Mozzarella Cheese


1 gallon Milk(Do Not use Organic)
1-2 teaspoons Kosher Salt
3/4 cups water
1 1/2 teaspoons Citric Acid
1/4 teaspoon Vegetable Rennet

Dissolve citric acid in 1/4 cup water in measuring cup.  Pour mixture into non-reactive stock pot(Stainless Steel, Enamel Dutch Oven, Non stick) and then add milk.  Turner burner on t medium-low flame.  Stirring occasionally to prevent scalding on the bottom of the pan.  Heat mixture to 90 Fahrenheit, check using a thermometer. 

Dissolve rennet in 1/2 cup water.  Add mixture to milk.  Stir slowly bringing spoon up and down for 30 seconds.  Stop motion of milk with the spoon.  Turn off heat and cover with lid and let sit for 5 minutes. 

Uncover milk and using a long metal off-set spatula or large spatula cut the cheese across and down in 1 inch increments.

Turn burner on to medium and cook until mixture reaches 105 Fahrenheit, remove from heat.

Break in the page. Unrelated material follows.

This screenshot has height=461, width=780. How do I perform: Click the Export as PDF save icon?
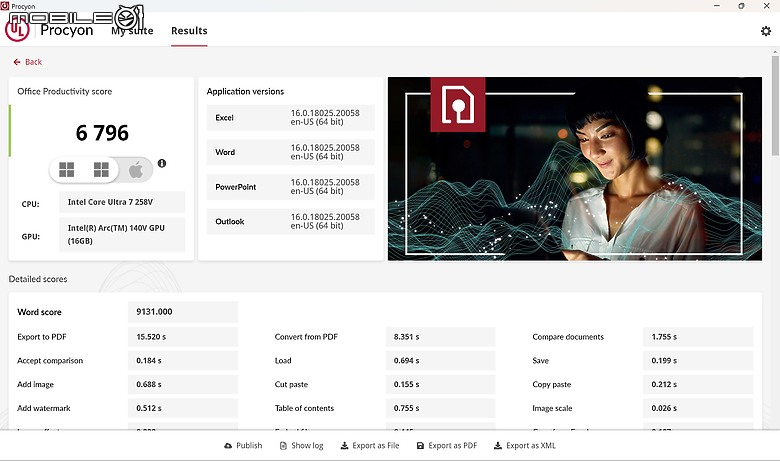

Pour mixture into colander placed over a large bowl.  Spin bowl to help mixture separate into curds and whey. 

Place cheese in a microwave safe bowl and microwave for 1 minute.  Stretch and knead cheese to try to remove more whey. The cheese will be hot.  Microwave cheese again for 35 seconds and repeat kneading and stretching.  Form cheese into bowl and place in ice water. 

Recipe makes approximately 1-2 lbs of cheese.